DEFINITION

Let [XYZ] denote the signed area of ΔXYZ ( positive
if the directed angle XYZ is counterclockwise ).

CONSIDER THE FOLLOWING

Let point P be in the plane of ABCD ( a convex quad-
rilateral that is not a parallelogram ). What is the
locus of of points P such that

    [APB] + [CPD] = [BPC] + [DPA] ?

Prove it.

Let a, b, c, d be the position vectors of A, B, C, D with respect to the origin P.
Consider the vector product:
     (a + c) x (b + d)       =  a x b  +  a x d  +  c x b  +  c x d
                                    =  a x b  +  c x d   -  b x c   -  d x a
                                    =  2([APB]  +  [CPD]  -  [BPC]  -  [DPA])n      (1)

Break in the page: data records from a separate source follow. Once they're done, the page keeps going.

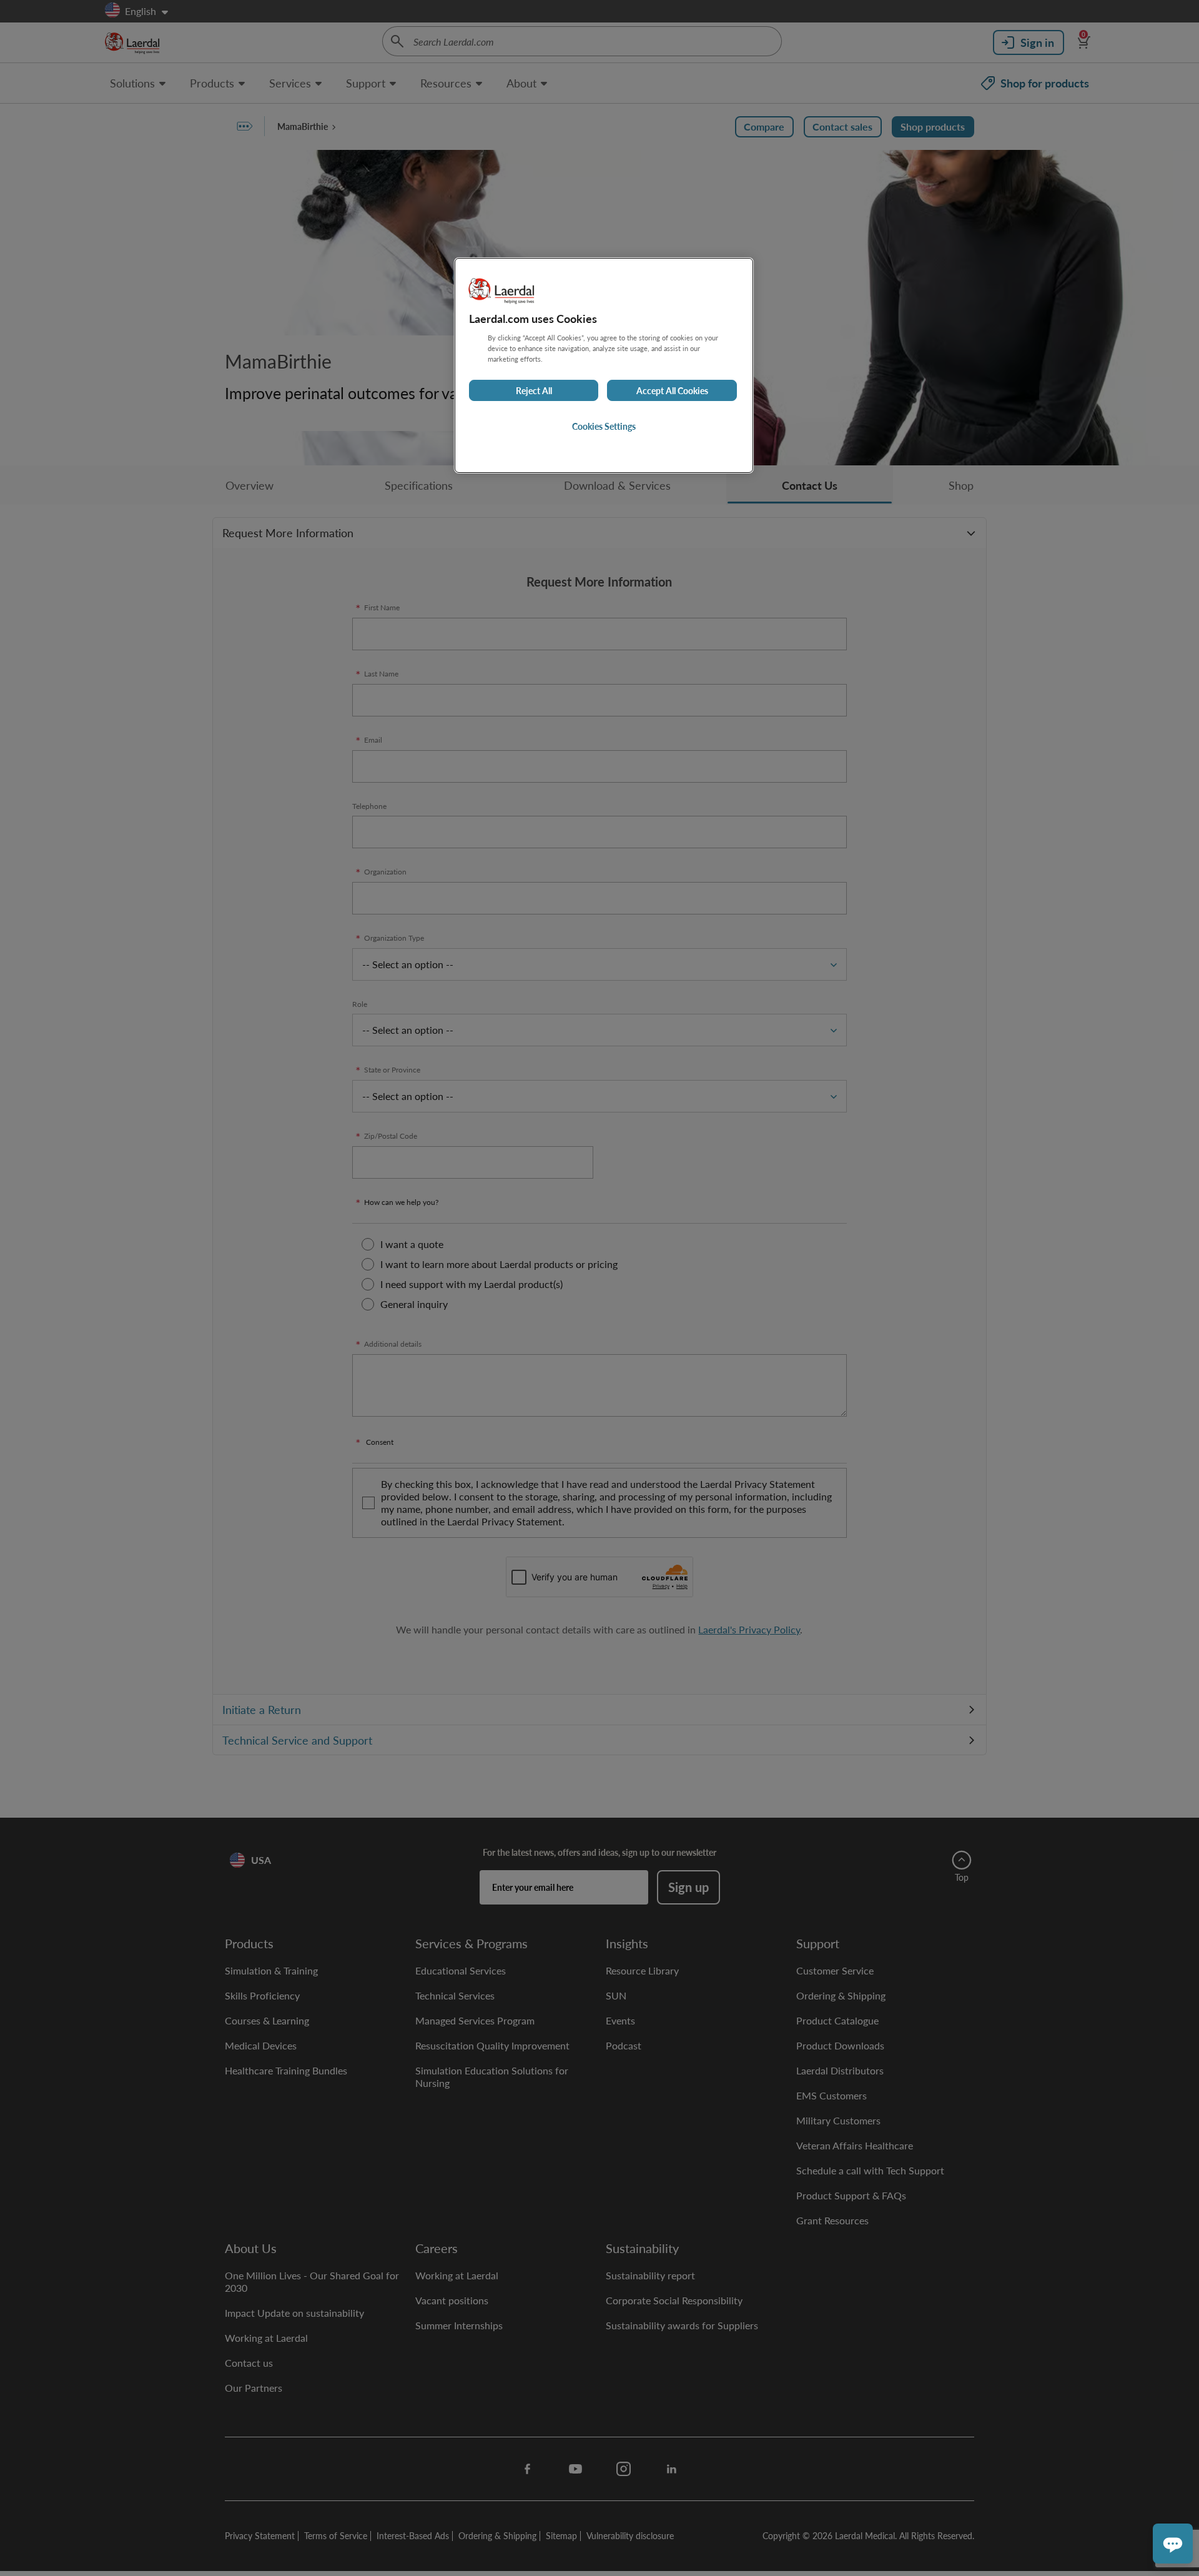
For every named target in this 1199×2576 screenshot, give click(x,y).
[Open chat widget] (1173, 2544)
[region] (604, 365)
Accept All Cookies (672, 391)
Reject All (534, 391)
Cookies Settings (604, 426)
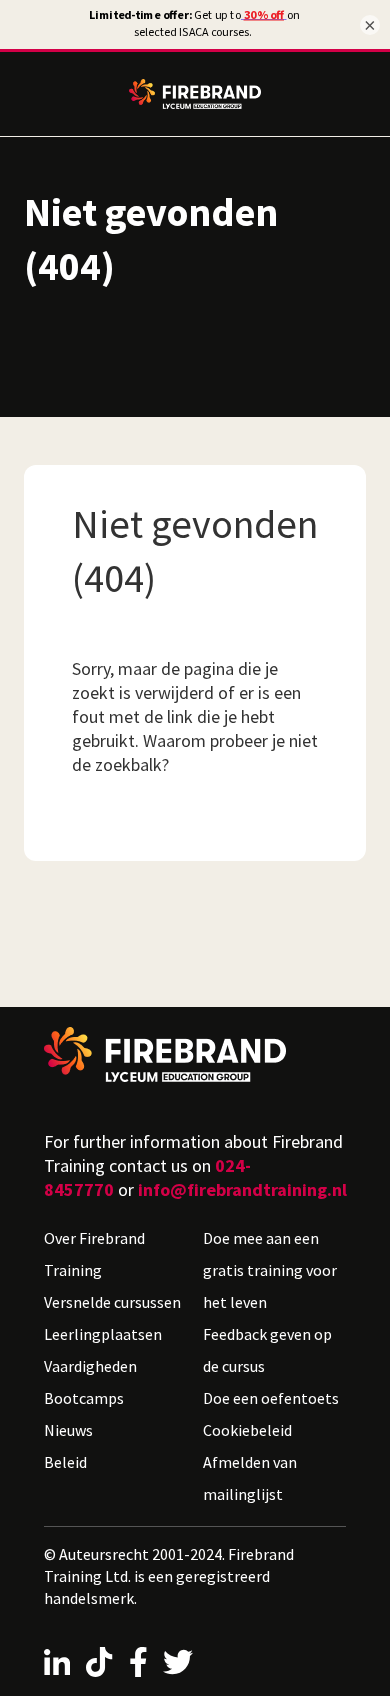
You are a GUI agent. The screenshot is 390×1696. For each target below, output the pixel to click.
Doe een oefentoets (271, 1398)
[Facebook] (138, 1662)
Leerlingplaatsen (103, 1334)
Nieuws (68, 1430)
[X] (178, 1662)
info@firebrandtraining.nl (242, 1189)
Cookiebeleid (247, 1430)
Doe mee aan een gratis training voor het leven (270, 1270)
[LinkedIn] (57, 1662)
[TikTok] (99, 1662)
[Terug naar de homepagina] (195, 1054)
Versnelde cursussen (112, 1302)
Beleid (65, 1462)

where n is a unit vector perpendicular to the plane containing all the points.

If [APB] + [CPD] = [BPC] + [DPA], it follows that the RHS of (1) is 0 and therefore that (a + c) x (b + d) = 0.

Since  (a + c)/2 and (b + d)/2 are the position vectors of the mid points of AC and BD, this means that these mid points are collinear with P.
So the locus of P is the line passing through the mid points of AC and BD

Posted by Harry on 2012-05-08 13:00:49